#### Required work
Each entry is to be printed again word for word.

Top of Material to process

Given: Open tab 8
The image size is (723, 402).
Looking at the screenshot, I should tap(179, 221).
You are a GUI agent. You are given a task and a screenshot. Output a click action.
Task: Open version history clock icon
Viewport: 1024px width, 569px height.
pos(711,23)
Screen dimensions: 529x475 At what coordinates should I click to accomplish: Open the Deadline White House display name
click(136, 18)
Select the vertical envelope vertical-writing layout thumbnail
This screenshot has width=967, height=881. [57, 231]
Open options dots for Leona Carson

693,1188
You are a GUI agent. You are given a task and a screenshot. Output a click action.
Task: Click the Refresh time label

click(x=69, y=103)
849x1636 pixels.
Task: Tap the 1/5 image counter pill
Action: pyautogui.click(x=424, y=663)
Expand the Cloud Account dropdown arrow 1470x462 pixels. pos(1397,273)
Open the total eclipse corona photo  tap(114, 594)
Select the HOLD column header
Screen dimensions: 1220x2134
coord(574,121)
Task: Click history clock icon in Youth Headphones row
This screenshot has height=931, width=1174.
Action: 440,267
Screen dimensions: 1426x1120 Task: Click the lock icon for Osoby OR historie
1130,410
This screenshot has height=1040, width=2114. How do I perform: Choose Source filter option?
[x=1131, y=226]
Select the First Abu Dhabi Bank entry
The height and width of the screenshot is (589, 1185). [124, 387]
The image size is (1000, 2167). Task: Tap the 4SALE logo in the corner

Bottom of Material to process

#### Reply
Given: Open tab 8
The image size is (723, 402).
Looking at the screenshot, I should tap(179, 221).
You are a GUI agent. You are given a task and a screenshot. Output a click action.
Task: Open version history clock icon
Viewport: 1024px width, 569px height.
pos(711,23)
Screen dimensions: 529x475 At what coordinates should I click to accomplish: Open the Deadline White House display name
click(136, 18)
Select the vertical envelope vertical-writing layout thumbnail
This screenshot has width=967, height=881. [57, 231]
Open options dots for Leona Carson

693,1188
You are a GUI agent. You are given a task and a screenshot. Output a click action.
Task: Click the Refresh time label

click(x=69, y=103)
849x1636 pixels.
Task: Tap the 1/5 image counter pill
Action: pyautogui.click(x=424, y=663)
Expand the Cloud Account dropdown arrow 1470x462 pixels. pos(1397,273)
Open the total eclipse corona photo  tap(114, 594)
Select the HOLD column header
Screen dimensions: 1220x2134
coord(574,121)
Task: Click history clock icon in Youth Headphones row
This screenshot has height=931, width=1174.
Action: 440,267
Screen dimensions: 1426x1120 Task: Click the lock icon for Osoby OR historie
1130,410
This screenshot has height=1040, width=2114. How do I perform: Choose Source filter option?
[x=1131, y=226]
Select the First Abu Dhabi Bank entry
The height and width of the screenshot is (589, 1185). [124, 387]
The image size is (1000, 2167). Task: Tap the 4SALE logo in the corner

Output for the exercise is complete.